Een stad bestaat niet zonder techniek. Als onderdeel van de scheppingsopdracht heeft ook de ontwikkeling van techniek een plaats. Niet als middel om macht uit te oefenen ten behoeve van zelfverwerkelijking, zoals Lamech, de bouwers van de toren van Babel en vele anderen deden en doen. Ook niet om onafhankelijk van God te zoeken naar zelfvoorziening en autonomie. Wel als middel tot zorg voor mensen, planten en dieren. Denk aan de kleding die God gaf aan Adam en Eva of de ark van Noach. Voorbeelden waarbij God techniek inzet tot zorg.
Eensgezinde lofprijzing
De opdracht tot rentmeesterschap maakt het leven op aarde tot een soort beroepspraktijkvorming, waarin we opgeroepen worden om Gods aanwijzingen te horen (door de werken van Zijn handen) en die op te volgen. Dat vraagt om aandachtig bestuderen van en luisteren naar de stemmen van de natuur in en om ons heen. Stemmen die ons vertellen over God, Zijn grootsheid, majesteit en heerlijkheid. Niet om planten en dieren rechten te geven, wel om te beseffen wat de juiste plaats van elk schepsel binnen Gods schepping is. Zodat we daar recht aan doen (Jesaja 28:23-29). God zorgt er genadig voor dat alle schepselen elkaar nodig hebben (zowel levende als niet-levende). Dienstbaarheid en zorg binden de schepping samen en stellen haar in staat om een eensgezinde lofprijzing te offeren.

- Aangeleverde gegevens
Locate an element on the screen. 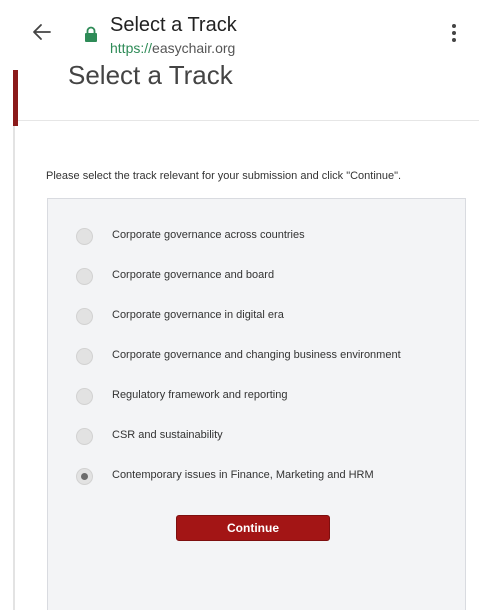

- Verken het materiaal
a: Welke twee voorbeelden geeft de tekst over techniek en rentmeesterschap van God die techniek inzet tot zorg?
b: Schrijf de tekst over techniek en rentmeesterschap verder, te beginnen na de laatste zin.

- Antwoorden
a: De kleding die God aan Adam en Eva gaf en de ark van Noach.

b:
Het welzijn van de wereld om ons heen kan niet los worden gezien van onze relatie met God. Dit is een inzicht dat de profeten van het Oude Testament, bijvoorbeeld Hosea (4:1-3), zeker hadden. Adam kende God aan de wind van de dag… In de naamgeving van de dieren was er als het ware een samenwerking tussen God en Adam. Mensen kunnen niet zelfstandig heerschappij voeren over Gods werken. God heeft het zo nooit bedoeld. ”Rentleerlingschap” ten opzichte van God als de Meester-Ontwerper is daarom de voorwaarde voor rentmeesterschap. Om zo met Hem te wandelen en van Hem te leren hoe we moeten omgaan met al de werken van Zijn handen.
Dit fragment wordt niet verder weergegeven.